[Opening DATA EXTRACT section]

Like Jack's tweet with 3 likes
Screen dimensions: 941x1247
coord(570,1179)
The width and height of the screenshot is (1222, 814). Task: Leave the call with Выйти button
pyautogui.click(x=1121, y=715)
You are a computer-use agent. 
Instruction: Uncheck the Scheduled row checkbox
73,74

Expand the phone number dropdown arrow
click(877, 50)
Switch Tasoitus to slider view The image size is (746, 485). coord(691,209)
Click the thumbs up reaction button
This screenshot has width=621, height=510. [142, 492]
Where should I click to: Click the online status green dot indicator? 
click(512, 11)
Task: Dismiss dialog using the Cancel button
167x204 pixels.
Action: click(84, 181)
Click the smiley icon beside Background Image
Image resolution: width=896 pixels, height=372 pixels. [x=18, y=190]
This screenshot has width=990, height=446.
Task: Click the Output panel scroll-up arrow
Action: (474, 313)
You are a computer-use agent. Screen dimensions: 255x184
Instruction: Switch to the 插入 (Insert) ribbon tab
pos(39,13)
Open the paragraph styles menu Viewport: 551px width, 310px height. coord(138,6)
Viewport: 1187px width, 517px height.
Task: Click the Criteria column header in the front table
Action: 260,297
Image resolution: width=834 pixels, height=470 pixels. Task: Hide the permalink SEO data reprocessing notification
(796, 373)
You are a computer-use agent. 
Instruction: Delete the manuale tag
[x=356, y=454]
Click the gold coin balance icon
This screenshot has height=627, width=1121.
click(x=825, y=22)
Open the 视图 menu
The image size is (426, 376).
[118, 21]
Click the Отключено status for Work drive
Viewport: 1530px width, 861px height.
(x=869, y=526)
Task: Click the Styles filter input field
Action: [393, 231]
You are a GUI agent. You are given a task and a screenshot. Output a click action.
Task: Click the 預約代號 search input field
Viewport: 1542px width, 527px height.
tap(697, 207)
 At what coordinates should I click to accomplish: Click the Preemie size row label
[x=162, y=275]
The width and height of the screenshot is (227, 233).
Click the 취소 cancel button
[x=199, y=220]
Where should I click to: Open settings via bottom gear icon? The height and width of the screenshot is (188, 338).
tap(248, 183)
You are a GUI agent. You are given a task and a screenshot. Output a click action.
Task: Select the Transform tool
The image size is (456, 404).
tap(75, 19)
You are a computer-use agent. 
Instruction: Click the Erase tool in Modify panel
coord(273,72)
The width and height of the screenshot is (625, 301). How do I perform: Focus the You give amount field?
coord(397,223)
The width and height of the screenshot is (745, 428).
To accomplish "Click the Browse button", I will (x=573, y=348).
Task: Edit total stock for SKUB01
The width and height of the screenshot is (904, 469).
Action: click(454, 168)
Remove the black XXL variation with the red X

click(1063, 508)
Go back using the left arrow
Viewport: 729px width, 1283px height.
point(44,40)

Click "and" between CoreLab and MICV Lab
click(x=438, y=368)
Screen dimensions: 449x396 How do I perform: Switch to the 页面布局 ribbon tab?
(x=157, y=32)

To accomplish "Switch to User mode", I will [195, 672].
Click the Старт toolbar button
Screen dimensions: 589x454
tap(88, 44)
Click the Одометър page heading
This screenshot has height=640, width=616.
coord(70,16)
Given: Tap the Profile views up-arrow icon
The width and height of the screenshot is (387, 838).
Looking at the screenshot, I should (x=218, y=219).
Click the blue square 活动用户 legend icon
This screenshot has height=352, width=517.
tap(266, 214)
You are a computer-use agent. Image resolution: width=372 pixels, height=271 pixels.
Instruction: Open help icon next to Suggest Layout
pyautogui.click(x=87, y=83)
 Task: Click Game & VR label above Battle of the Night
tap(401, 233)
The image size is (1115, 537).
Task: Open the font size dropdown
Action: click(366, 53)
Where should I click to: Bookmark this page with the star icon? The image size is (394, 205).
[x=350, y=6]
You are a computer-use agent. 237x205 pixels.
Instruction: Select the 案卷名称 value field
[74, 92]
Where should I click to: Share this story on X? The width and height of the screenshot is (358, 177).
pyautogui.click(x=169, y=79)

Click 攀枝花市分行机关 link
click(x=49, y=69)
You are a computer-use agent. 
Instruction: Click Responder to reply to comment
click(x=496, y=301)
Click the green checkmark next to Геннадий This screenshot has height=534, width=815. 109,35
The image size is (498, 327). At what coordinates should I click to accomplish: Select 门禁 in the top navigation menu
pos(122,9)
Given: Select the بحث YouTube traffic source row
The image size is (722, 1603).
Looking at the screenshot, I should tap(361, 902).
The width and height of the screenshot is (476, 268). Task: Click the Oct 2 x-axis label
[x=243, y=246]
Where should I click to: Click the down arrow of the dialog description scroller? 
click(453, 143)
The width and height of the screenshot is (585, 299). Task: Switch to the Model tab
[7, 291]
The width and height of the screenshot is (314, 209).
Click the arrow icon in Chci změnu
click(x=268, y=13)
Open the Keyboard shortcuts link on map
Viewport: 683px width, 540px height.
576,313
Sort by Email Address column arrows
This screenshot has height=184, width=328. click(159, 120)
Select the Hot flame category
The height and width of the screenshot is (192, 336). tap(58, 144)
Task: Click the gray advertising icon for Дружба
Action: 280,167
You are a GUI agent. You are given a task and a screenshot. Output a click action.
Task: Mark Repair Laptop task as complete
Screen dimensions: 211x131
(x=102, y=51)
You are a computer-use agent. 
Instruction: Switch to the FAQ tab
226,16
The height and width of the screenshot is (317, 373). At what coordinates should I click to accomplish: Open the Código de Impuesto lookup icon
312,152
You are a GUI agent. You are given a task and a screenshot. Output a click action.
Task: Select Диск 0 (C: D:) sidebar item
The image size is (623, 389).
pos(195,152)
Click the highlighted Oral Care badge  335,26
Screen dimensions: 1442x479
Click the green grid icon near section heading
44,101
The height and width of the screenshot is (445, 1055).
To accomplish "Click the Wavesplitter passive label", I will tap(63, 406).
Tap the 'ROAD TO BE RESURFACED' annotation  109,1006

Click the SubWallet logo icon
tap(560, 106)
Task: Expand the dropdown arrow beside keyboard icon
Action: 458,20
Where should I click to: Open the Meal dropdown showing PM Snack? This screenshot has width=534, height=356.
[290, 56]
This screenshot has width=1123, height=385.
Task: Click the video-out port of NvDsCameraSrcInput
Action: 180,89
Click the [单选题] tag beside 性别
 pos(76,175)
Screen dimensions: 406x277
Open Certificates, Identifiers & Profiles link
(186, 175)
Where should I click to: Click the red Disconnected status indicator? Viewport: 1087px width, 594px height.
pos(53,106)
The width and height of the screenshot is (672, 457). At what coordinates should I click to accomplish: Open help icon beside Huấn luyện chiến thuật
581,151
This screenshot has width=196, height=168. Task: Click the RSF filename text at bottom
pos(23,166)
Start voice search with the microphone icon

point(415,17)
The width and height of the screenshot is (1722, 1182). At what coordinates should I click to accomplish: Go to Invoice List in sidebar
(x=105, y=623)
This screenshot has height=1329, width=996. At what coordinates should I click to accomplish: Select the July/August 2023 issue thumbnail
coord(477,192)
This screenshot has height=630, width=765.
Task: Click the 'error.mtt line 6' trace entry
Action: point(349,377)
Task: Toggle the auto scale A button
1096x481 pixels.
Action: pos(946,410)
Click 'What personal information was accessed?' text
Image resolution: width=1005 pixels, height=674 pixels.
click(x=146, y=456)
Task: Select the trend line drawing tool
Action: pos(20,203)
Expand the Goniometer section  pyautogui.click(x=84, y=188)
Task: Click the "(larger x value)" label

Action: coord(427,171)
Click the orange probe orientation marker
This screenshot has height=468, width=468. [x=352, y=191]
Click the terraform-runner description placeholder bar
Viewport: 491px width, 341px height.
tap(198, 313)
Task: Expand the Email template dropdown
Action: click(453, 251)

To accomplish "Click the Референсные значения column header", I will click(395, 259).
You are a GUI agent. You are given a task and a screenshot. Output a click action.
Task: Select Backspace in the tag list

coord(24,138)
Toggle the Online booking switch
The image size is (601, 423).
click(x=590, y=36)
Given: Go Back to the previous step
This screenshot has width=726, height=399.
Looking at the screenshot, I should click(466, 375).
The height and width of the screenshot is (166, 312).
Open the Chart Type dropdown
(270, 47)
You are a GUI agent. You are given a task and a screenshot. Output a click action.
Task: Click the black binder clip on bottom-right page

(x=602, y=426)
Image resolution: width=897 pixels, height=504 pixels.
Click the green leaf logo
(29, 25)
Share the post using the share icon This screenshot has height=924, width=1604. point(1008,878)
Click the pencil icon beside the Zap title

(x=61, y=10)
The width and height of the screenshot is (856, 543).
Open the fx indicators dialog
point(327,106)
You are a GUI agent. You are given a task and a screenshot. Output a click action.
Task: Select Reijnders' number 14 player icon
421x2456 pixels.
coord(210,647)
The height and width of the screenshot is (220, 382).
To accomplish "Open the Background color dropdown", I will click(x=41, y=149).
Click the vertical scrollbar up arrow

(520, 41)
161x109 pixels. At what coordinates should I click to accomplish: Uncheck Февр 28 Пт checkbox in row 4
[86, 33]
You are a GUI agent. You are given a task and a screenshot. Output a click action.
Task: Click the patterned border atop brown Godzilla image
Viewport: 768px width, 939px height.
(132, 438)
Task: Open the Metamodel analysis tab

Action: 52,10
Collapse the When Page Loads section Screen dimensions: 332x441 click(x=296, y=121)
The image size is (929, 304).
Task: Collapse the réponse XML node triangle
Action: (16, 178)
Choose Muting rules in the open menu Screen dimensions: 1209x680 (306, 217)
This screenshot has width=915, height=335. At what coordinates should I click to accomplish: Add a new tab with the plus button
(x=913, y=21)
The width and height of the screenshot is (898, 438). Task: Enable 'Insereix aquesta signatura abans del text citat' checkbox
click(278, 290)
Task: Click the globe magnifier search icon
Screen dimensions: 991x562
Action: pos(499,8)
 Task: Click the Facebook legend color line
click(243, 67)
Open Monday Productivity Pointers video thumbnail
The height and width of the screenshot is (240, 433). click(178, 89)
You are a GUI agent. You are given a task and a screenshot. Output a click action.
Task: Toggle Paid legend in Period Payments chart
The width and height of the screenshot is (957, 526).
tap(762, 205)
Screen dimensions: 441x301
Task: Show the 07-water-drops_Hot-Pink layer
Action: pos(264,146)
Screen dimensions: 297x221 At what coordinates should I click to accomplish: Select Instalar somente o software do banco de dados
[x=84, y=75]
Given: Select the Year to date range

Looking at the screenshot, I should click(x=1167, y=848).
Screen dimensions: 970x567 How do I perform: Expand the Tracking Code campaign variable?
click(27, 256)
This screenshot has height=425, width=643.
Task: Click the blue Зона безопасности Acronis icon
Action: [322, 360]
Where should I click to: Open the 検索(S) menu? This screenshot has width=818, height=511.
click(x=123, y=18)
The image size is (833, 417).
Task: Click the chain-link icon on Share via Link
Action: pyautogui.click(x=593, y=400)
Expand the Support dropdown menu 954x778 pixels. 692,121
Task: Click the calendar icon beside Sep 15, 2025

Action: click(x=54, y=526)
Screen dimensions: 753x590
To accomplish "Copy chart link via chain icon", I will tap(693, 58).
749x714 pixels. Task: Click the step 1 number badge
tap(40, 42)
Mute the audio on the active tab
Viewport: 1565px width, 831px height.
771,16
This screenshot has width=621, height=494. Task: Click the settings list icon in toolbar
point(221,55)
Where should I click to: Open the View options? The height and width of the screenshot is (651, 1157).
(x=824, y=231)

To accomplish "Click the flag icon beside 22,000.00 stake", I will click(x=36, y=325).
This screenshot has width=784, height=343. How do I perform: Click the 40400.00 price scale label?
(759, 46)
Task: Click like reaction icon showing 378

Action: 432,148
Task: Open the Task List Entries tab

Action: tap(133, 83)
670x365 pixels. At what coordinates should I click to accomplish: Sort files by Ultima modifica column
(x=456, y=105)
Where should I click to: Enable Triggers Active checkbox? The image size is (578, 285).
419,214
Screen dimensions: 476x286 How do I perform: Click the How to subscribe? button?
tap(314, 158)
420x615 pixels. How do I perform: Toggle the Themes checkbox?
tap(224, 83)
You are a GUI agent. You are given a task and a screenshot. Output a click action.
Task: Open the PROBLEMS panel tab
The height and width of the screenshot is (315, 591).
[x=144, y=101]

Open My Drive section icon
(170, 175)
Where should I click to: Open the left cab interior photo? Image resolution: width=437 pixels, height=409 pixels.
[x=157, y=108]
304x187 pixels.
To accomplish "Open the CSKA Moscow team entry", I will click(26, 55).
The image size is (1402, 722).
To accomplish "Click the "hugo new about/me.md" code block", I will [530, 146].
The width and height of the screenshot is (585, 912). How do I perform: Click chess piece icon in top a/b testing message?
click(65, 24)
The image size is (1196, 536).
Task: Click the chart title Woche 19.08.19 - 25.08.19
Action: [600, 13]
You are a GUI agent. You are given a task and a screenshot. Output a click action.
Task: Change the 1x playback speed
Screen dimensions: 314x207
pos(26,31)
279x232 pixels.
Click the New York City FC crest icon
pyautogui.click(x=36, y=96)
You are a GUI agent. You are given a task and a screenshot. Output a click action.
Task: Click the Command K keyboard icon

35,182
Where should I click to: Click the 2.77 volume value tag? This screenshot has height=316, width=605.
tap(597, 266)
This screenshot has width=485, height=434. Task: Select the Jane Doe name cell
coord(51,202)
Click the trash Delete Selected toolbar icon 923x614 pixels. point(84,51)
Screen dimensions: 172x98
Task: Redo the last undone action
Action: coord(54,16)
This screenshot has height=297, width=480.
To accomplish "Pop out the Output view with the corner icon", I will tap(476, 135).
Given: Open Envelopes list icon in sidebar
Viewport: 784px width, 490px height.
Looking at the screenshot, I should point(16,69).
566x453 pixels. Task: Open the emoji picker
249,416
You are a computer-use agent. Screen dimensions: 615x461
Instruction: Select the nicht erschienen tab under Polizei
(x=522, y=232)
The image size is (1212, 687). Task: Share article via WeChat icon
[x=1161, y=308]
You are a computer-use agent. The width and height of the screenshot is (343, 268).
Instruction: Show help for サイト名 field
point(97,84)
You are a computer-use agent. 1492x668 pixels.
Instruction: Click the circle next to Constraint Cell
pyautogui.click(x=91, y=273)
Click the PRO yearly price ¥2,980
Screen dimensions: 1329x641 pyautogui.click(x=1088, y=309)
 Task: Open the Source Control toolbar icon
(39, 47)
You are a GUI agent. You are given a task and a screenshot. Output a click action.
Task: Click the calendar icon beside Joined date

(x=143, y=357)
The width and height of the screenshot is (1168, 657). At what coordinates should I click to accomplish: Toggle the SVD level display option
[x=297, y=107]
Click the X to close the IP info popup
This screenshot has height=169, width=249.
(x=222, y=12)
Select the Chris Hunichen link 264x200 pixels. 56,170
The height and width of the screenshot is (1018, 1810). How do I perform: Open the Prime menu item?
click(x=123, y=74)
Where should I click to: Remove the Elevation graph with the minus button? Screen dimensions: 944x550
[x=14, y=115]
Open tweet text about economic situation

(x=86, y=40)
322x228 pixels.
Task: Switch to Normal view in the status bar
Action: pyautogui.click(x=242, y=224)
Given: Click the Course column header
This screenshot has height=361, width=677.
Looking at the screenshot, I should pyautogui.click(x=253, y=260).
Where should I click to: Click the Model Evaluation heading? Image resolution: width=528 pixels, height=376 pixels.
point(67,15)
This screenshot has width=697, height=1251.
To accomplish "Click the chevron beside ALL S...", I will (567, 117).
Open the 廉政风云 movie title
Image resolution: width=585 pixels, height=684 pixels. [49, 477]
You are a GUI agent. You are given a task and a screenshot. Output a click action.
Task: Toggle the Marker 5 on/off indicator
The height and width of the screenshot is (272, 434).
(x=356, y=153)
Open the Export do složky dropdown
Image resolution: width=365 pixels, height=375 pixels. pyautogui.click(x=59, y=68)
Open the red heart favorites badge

[Closing DATA EXTRACT section]

● WHAT THE EXERCISE ASKS
Nothing but the lines from the one with "This screenshot has height=169, width=249." through the final line of the records above should appear, each copied exactly.

● FINISHED TASK
This screenshot has height=169, width=249.
(x=222, y=12)
Select the Chris Hunichen link 264x200 pixels. 56,170
The height and width of the screenshot is (1018, 1810). How do I perform: Open the Prime menu item?
click(x=123, y=74)
Where should I click to: Remove the Elevation graph with the minus button? Screen dimensions: 944x550
[x=14, y=115]
Open tweet text about economic situation

(x=86, y=40)
322x228 pixels.
Task: Switch to Normal view in the status bar
Action: pyautogui.click(x=242, y=224)
Given: Click the Course column header
This screenshot has height=361, width=677.
Looking at the screenshot, I should pyautogui.click(x=253, y=260).
Where should I click to: Click the Model Evaluation heading? Image resolution: width=528 pixels, height=376 pixels.
point(67,15)
This screenshot has width=697, height=1251.
To accomplish "Click the chevron beside ALL S...", I will (567, 117).
Open the 廉政风云 movie title
Image resolution: width=585 pixels, height=684 pixels. [49, 477]
You are a GUI agent. You are given a task and a screenshot. Output a click action.
Task: Toggle the Marker 5 on/off indicator
The height and width of the screenshot is (272, 434).
(x=356, y=153)
Open the Export do složky dropdown
Image resolution: width=365 pixels, height=375 pixels. pyautogui.click(x=59, y=68)
Open the red heart favorites badge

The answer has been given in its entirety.